┌────────

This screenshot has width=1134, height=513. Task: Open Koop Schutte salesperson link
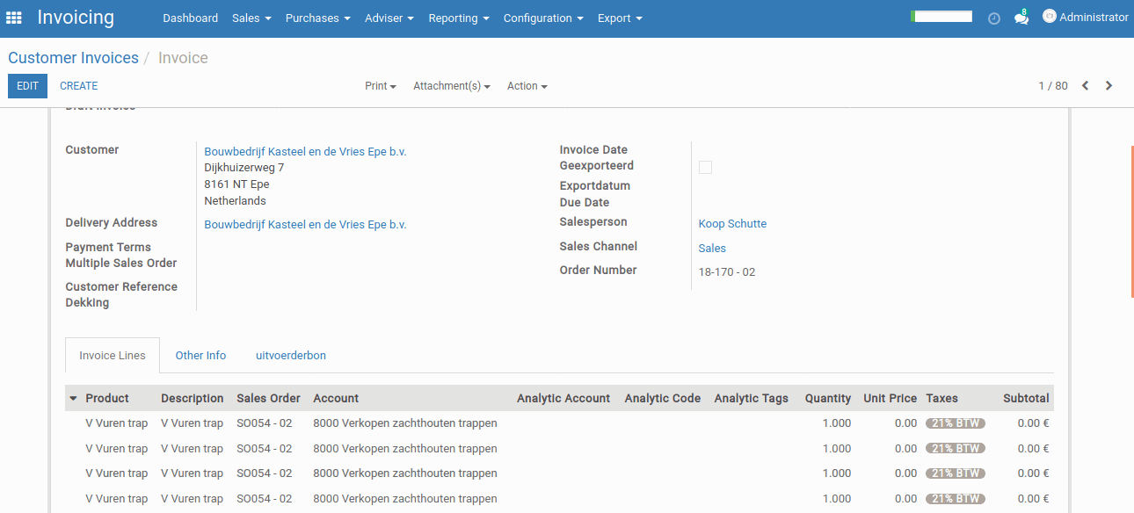[732, 224]
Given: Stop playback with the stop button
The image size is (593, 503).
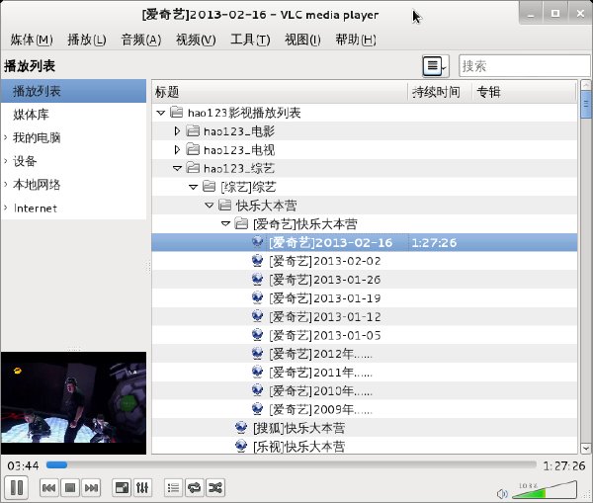Looking at the screenshot, I should (70, 488).
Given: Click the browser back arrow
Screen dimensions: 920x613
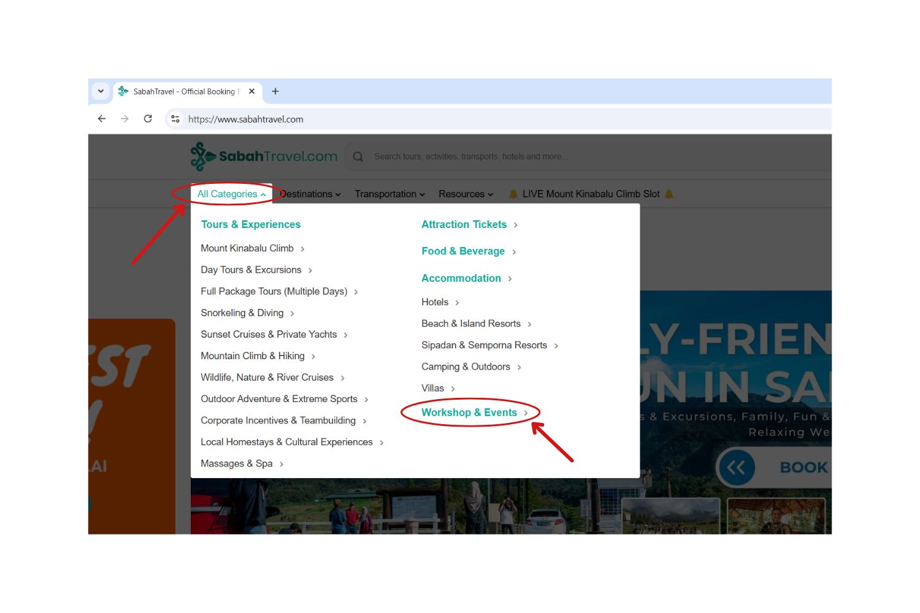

└────────

## [What you have to do]
Here the job is to print the data above exactly, except for any pictures.

## [Exercise output]
This screenshot has width=1134, height=513. Task: Open Koop Schutte salesperson link
[732, 224]
Given: Stop playback with the stop button
The image size is (593, 503).
Looking at the screenshot, I should (70, 488).
Given: Click the browser back arrow
Screen dimensions: 920x613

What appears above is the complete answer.